* _DATA SUPPLIED_:
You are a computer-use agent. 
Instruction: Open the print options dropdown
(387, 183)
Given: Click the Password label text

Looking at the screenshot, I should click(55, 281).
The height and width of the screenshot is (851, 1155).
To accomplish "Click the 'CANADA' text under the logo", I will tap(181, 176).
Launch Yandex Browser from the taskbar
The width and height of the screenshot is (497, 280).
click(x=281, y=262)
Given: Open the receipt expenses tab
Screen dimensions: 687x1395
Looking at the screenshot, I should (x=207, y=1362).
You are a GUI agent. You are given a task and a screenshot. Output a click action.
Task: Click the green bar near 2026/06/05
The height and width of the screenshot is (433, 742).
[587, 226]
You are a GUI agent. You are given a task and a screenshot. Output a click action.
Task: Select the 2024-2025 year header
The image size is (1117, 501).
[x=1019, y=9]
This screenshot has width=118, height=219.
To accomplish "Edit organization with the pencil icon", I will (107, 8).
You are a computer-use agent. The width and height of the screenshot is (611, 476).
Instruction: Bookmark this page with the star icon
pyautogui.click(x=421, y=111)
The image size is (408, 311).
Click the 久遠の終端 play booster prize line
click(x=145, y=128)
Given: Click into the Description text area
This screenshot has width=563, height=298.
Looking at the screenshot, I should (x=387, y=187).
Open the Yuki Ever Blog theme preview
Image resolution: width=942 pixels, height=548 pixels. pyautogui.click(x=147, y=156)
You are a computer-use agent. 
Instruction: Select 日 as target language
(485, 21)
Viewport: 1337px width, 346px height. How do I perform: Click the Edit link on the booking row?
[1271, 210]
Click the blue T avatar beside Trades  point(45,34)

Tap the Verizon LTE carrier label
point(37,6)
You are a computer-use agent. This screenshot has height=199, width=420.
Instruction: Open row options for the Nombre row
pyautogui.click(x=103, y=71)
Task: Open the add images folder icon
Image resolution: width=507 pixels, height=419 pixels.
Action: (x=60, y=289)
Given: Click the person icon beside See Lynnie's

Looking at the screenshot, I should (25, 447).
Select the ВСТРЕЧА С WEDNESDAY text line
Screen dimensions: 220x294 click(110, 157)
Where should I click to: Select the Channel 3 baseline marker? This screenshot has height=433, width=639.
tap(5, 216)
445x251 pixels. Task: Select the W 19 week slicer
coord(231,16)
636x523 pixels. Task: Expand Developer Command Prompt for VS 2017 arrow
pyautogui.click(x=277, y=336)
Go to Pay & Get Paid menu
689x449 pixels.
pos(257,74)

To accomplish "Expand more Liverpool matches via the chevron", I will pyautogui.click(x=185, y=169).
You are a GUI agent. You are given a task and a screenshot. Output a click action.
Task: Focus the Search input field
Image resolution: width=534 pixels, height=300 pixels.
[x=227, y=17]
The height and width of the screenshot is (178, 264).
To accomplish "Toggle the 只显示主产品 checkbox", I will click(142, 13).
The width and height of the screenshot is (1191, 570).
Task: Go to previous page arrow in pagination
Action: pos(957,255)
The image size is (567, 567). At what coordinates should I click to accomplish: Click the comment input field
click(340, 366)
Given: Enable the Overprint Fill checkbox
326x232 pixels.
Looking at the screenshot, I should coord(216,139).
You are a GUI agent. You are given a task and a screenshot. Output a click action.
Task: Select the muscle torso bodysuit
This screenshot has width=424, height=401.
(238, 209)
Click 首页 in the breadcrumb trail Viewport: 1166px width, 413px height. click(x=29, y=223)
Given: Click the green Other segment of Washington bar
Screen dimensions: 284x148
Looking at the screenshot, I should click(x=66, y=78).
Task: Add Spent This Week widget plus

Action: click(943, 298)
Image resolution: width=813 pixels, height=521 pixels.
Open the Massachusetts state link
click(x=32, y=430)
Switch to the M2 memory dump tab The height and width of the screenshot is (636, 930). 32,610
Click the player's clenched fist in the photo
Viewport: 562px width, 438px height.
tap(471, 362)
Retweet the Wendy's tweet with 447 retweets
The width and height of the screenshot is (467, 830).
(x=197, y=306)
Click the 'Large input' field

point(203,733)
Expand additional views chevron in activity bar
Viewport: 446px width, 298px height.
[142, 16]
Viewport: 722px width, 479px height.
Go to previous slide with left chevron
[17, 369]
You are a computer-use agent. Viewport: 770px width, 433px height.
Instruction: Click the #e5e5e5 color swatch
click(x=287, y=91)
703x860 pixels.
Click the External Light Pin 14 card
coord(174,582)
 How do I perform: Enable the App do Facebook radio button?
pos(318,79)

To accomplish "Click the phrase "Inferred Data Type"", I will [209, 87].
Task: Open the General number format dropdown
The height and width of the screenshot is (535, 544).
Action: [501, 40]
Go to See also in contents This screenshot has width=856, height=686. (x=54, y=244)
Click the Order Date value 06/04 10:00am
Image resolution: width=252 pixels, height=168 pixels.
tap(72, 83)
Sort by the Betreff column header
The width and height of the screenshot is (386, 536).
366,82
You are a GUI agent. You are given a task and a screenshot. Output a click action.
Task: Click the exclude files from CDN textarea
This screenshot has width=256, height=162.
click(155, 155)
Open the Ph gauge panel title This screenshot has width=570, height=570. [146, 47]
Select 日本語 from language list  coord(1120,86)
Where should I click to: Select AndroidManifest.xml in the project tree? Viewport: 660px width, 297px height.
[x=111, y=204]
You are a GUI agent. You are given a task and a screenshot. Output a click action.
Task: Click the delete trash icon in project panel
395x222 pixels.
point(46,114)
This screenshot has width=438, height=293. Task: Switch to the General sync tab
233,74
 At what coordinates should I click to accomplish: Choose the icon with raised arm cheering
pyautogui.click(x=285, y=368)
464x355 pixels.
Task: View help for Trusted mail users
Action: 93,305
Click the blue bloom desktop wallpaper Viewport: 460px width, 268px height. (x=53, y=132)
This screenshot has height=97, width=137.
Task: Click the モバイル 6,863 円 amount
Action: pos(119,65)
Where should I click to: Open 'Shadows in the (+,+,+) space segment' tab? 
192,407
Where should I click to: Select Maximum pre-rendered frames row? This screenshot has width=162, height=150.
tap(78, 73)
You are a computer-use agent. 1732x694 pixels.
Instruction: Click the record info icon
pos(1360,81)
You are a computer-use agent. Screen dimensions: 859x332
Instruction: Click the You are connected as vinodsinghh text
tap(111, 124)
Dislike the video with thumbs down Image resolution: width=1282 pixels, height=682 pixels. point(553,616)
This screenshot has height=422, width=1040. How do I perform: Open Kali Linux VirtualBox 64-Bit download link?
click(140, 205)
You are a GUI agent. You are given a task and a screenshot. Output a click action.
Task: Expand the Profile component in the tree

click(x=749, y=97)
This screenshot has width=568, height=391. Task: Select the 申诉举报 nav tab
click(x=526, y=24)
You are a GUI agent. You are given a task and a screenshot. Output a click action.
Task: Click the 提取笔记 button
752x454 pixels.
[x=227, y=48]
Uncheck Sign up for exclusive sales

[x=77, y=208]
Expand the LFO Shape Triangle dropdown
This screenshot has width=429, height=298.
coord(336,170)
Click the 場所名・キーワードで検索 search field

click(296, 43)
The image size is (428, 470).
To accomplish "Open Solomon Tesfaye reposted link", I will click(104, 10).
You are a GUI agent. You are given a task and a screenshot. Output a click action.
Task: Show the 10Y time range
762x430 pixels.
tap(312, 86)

* _WORK ITEM_:
Starting from the records above, copy each line where the string "header" is found.

* _SOLUTION FOR THIS EXERCISE_:
Task: Select the 2024-2025 year header
Sort by the Betreff column header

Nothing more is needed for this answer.